確かに、検索を何度も繰り返すことで学習していくことはあります。時間が経つにつれ、自然に適切な検索キーワードを使えるようになる、という側面もあります。でも慣れだけではないのです。検索対象であるネット上の情報は、どのような形をしていてどう並んでいるか、それを理解することが不可欠なのです。それは辞書や辞典の使い方をマスターするのと全く同じことです。
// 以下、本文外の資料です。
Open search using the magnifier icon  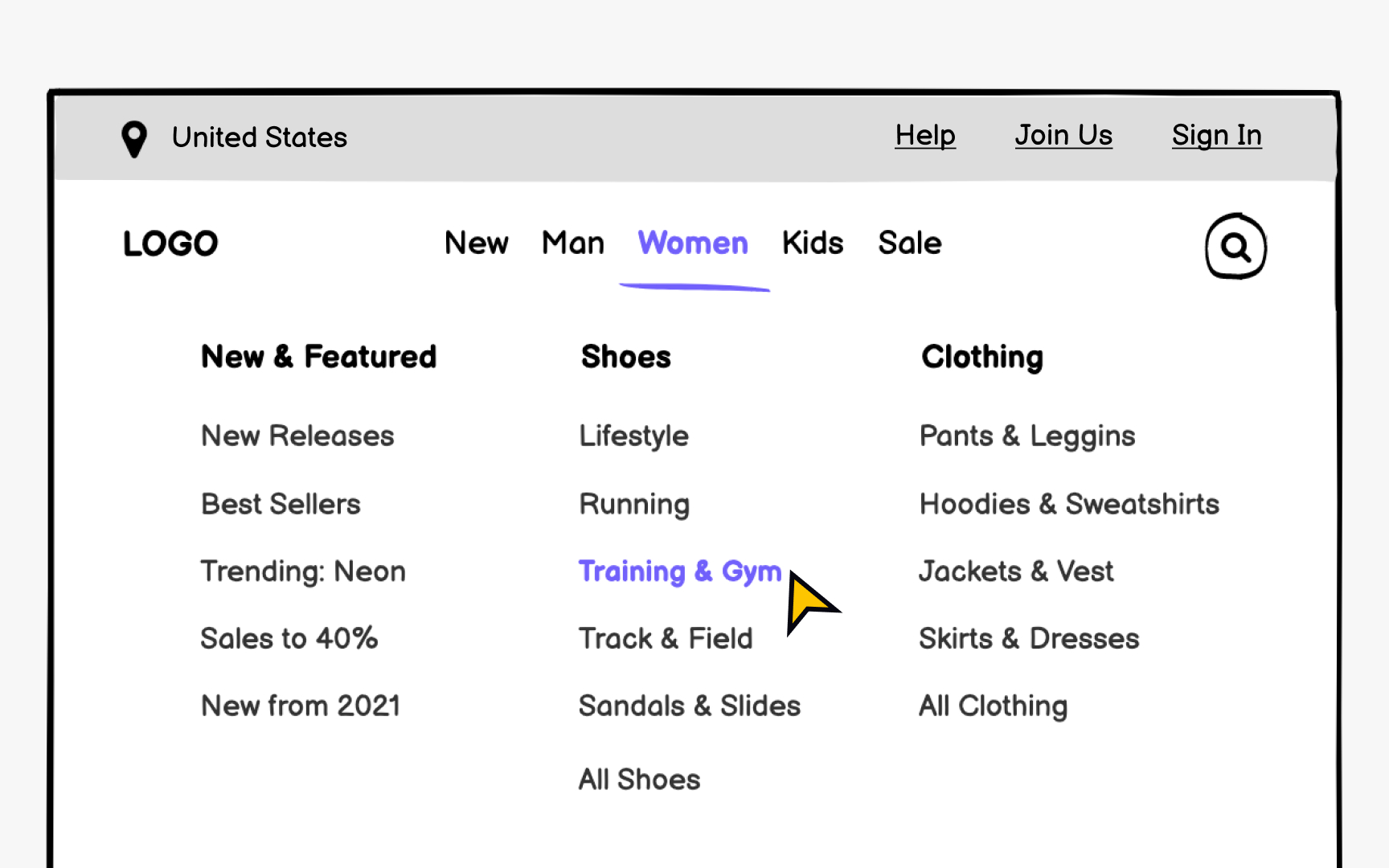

発表で私は「大学生はひととおり検索ができるというが、検索力のある人から見れば、普通の大学生の検索力など全くダメ」という趣旨の話をしました。この話に頷いてくださった方もおられました。私は検索力がある方ではないと思っていますし、上には上がいてキリがないというのは事実です。しかし、ある人が検索をうまく使えているかどうかは、検索力を十分持っている人でなければ判断しにくい、というものです。少なくとも、検索の際に選択肢をいくつも用意している自覚のない人は、検索上手ではないと思います。そして多くの大学生は、そういうレベルではないでしょうか。

検索力をつけるための教育は、ネットそのものを理解するための教育に他なりません。そう考えると、所詮慣れだなどと言って学習者を放置するのではなく、検索力の育成にもう少し時間をかけるという選択肢も出てくるのではないでしょうか。ただ漫然とたまにネットを使うぐらいでネットの理解が十分なら、こんな話は問題にならないはずですし、教えるのに困るということもないはずですから。